**EXERCISE:**
Beginning at the line with "Click the Clear Formatting icon", please repeat each line exactly through the end of the records below, including that first line and the last, but no pictures.

**SUPPLIED RECORDS:**

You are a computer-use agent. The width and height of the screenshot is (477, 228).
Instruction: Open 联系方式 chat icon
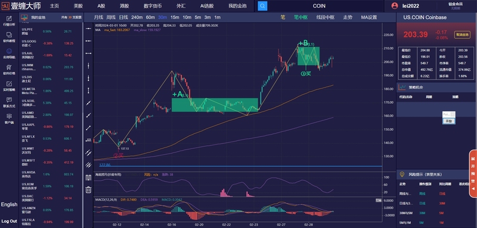pos(9,102)
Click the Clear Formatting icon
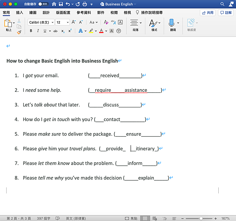Screen dimensions: 236x221 click(x=106, y=22)

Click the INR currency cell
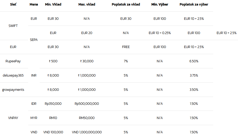pos(34,75)
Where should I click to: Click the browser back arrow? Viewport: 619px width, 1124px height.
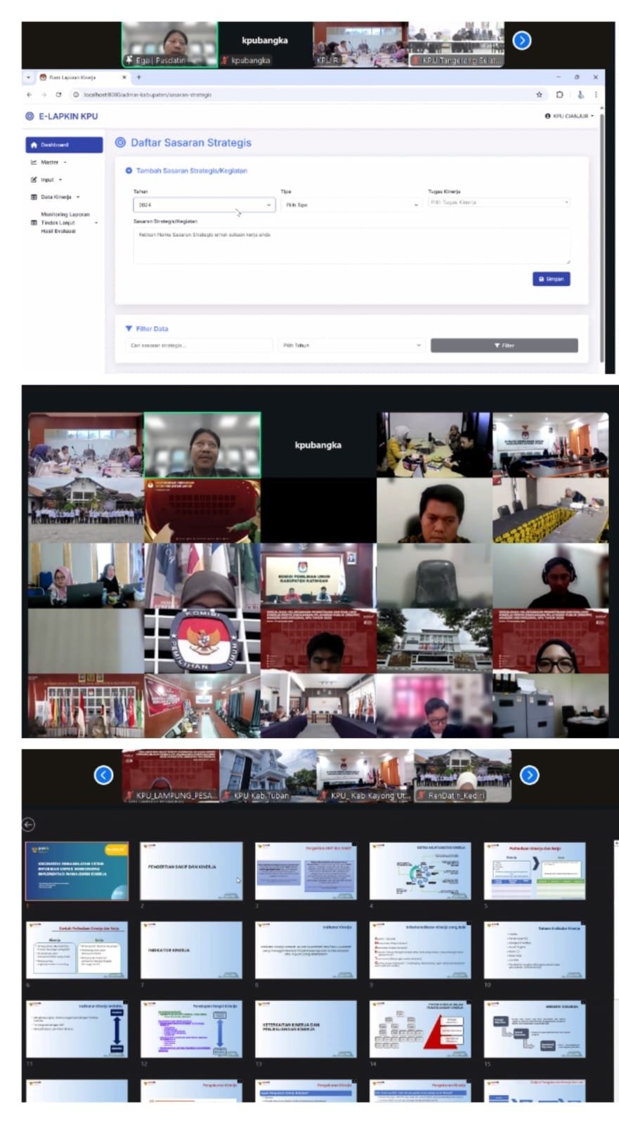coord(30,94)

**EXERCISE ANSWER:**
Click the Clear Formatting icon
Screen dimensions: 236x221 click(x=106, y=22)

Click the INR currency cell
pos(34,75)
Where should I click to: Click the browser back arrow? Viewport: 619px width, 1124px height.
coord(30,94)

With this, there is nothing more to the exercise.